それは、壮絶に絶するほどの仕打ちに次ぐ仕打ち、ひと時の火遊びの範疇をゆうに超えた、地獄の拷問といえる行いであった。
そのためなのか、この日を最後に、エルマルの喜怒哀楽は喜楽喜楽になり、怒と哀は欠落した。
そのエルマルのポジティブ過ぎる性格に、真面目で優しいウトキは真正面から向き合ったことで、正気を遣いすぎた反動のためか、鬱病を発症した。

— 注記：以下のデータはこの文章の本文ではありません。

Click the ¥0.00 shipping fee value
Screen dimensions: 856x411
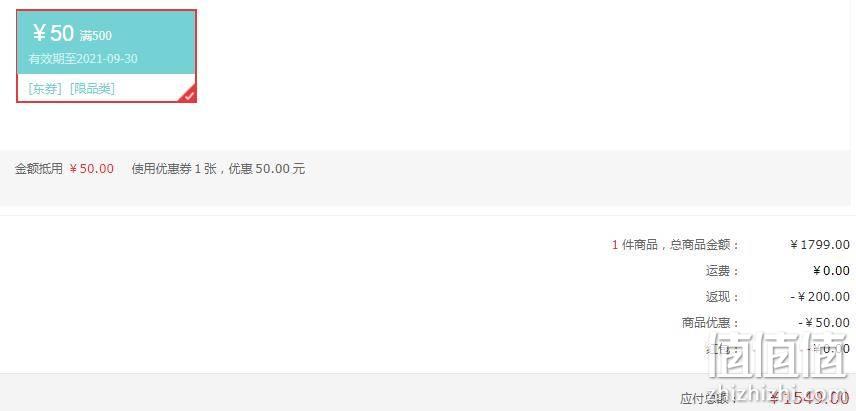coord(831,271)
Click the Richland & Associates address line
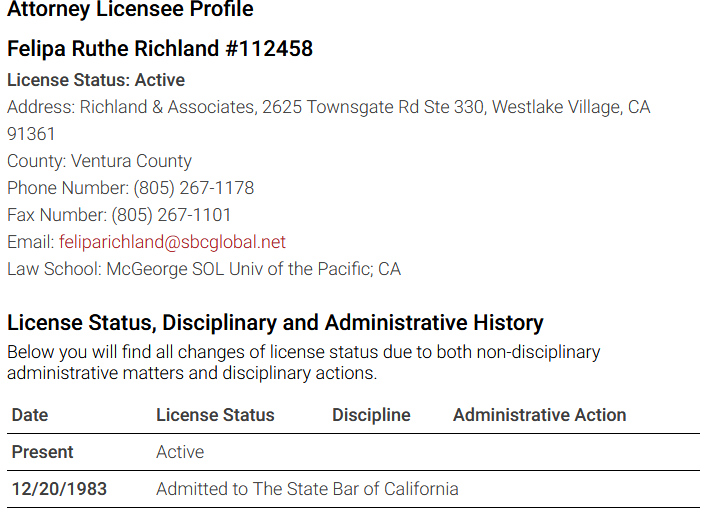The width and height of the screenshot is (704, 514). coord(329,107)
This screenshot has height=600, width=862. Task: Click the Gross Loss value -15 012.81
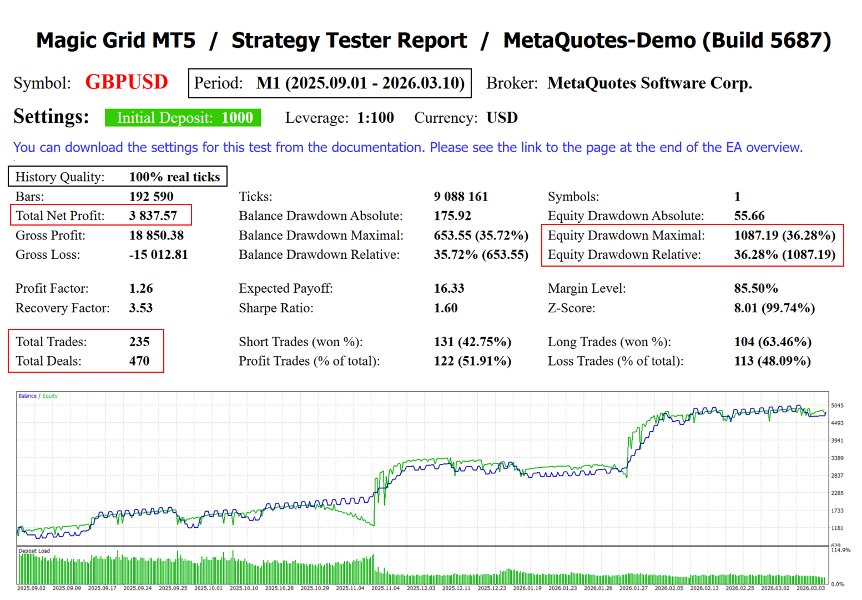click(158, 255)
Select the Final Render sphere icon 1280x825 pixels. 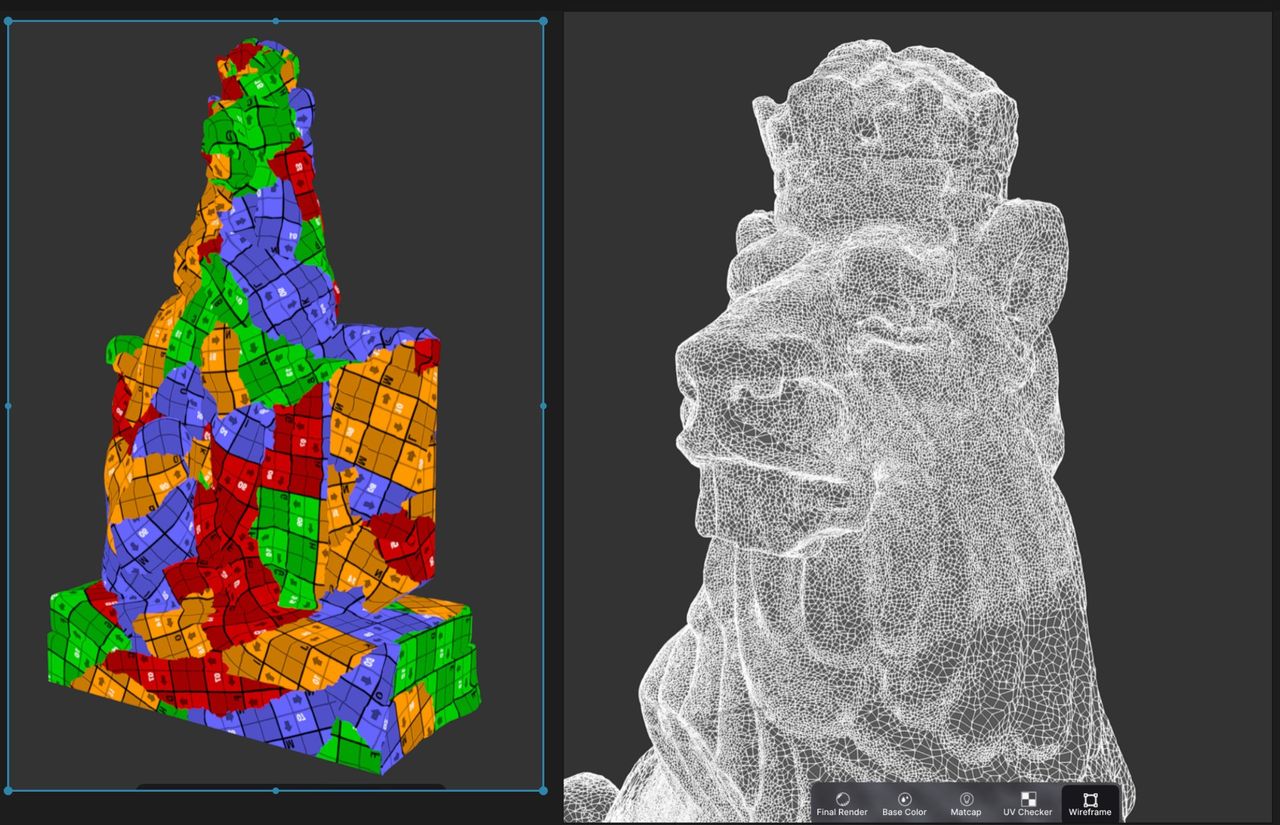point(843,800)

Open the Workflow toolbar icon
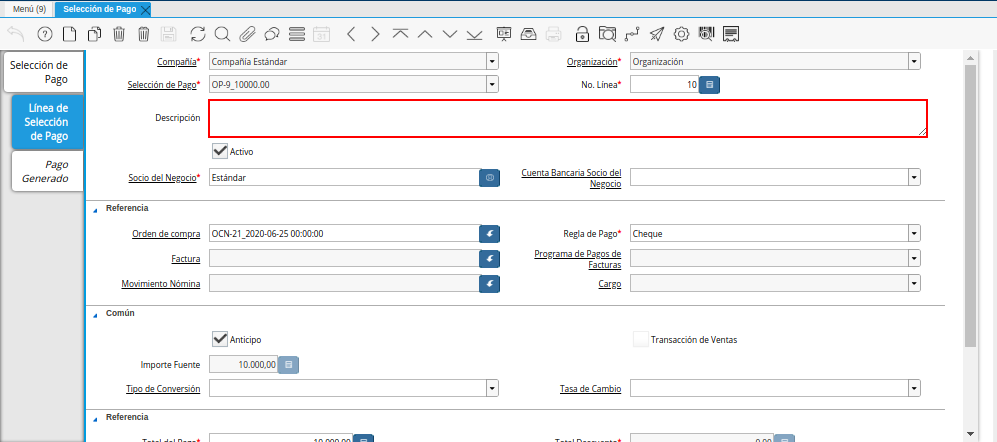click(631, 34)
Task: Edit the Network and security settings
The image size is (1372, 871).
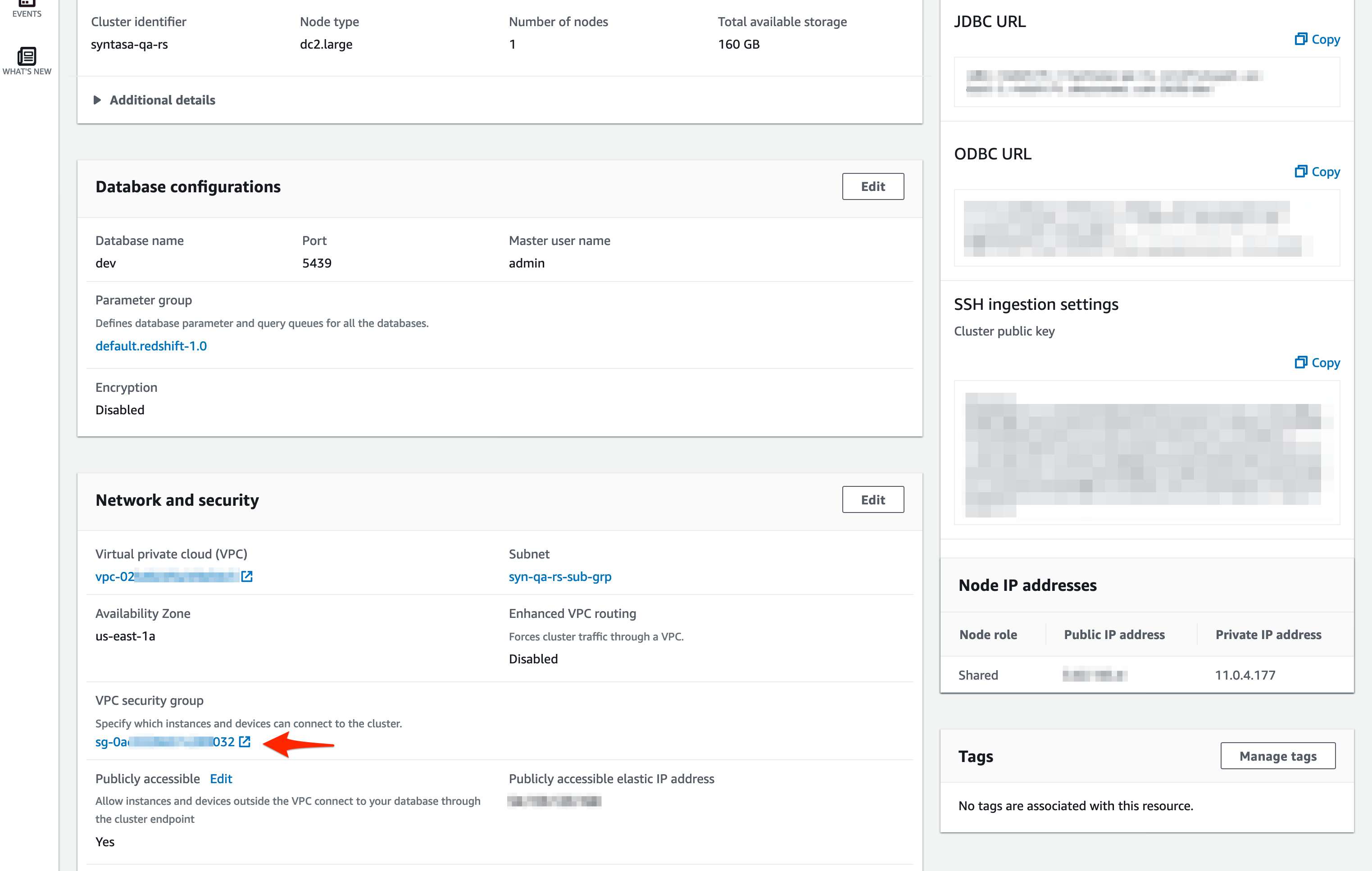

王国一の剣士である筈の漢は、見るも無惨な引き篭もり剣士になってしまったのである。
こうなると、ラマゴスの政治や治安が不安定になるのが目に見えていた。
そして、この状況を待っていたかの如く、@マカちゃんのBL魔導書がラマゴスの街中にばら撒かれたのである。
想像以上に常軌を逸していた…
その見るに耐えない光景は、語り継がれるべくして起こった聖なる性の大革命、乱痴気騒ぎで応える女共の驚嘆と失望が混合されし人工的不自然な副産物、といえばそう言えるのかもしれない…
ここに、この時の状況を嘆いた、ラマゴス国王『トイフ・ラマゴス14世』の有名な言葉が残っている。
「嗚呼、ラマゴスよ、いったいどこへ向かうのだ…」
トイフは、不落の王都の惨状を嘆いたのであった。